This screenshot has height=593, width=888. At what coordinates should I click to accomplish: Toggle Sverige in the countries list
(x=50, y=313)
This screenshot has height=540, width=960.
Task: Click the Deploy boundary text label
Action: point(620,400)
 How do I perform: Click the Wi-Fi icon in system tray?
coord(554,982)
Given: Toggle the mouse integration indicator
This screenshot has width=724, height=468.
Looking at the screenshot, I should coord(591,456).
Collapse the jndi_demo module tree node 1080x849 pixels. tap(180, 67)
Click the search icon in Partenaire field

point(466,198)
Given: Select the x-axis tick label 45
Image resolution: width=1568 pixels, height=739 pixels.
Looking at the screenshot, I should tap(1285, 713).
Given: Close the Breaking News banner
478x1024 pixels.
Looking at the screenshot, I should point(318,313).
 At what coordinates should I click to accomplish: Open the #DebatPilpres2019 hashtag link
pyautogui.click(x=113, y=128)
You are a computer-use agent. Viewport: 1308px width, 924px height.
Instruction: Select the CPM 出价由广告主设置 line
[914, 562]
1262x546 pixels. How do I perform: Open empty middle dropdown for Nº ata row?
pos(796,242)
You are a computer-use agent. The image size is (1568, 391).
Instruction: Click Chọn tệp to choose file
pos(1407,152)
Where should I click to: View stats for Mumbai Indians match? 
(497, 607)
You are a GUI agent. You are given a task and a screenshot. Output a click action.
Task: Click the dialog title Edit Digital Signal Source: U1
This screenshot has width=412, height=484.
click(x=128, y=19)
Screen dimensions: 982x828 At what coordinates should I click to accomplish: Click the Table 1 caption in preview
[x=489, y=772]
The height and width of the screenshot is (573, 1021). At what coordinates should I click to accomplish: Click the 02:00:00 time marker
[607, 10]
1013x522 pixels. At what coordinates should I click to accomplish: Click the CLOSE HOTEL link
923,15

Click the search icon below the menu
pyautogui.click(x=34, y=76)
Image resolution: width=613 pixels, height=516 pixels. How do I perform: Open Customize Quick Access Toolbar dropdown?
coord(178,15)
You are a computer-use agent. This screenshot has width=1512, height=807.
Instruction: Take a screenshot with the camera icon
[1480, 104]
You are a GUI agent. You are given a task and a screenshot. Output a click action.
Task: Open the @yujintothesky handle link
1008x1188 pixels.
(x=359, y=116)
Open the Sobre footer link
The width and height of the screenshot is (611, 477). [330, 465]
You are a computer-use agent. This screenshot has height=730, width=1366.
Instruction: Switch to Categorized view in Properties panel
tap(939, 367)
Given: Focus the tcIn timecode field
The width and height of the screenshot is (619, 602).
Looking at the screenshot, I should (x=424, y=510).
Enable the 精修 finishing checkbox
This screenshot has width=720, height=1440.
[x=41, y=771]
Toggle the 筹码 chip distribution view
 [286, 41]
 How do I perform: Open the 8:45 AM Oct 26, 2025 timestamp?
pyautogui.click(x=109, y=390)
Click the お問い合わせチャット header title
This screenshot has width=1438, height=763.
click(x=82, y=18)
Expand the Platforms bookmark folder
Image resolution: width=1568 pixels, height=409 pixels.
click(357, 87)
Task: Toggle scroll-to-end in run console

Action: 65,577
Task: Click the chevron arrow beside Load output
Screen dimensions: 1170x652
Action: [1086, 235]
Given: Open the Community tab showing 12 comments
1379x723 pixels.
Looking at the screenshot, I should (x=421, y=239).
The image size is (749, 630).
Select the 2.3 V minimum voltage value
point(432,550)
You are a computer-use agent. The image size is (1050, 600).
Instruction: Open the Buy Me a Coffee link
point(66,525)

—————

Work task — Only the lines above that hold "size" are wanted. Show every one of them.

Output for this task —
You are a computer-use agent. The image size is (1568, 391).
The image size is (749, 630).
You are a computer-use agent. The image size is (1050, 600).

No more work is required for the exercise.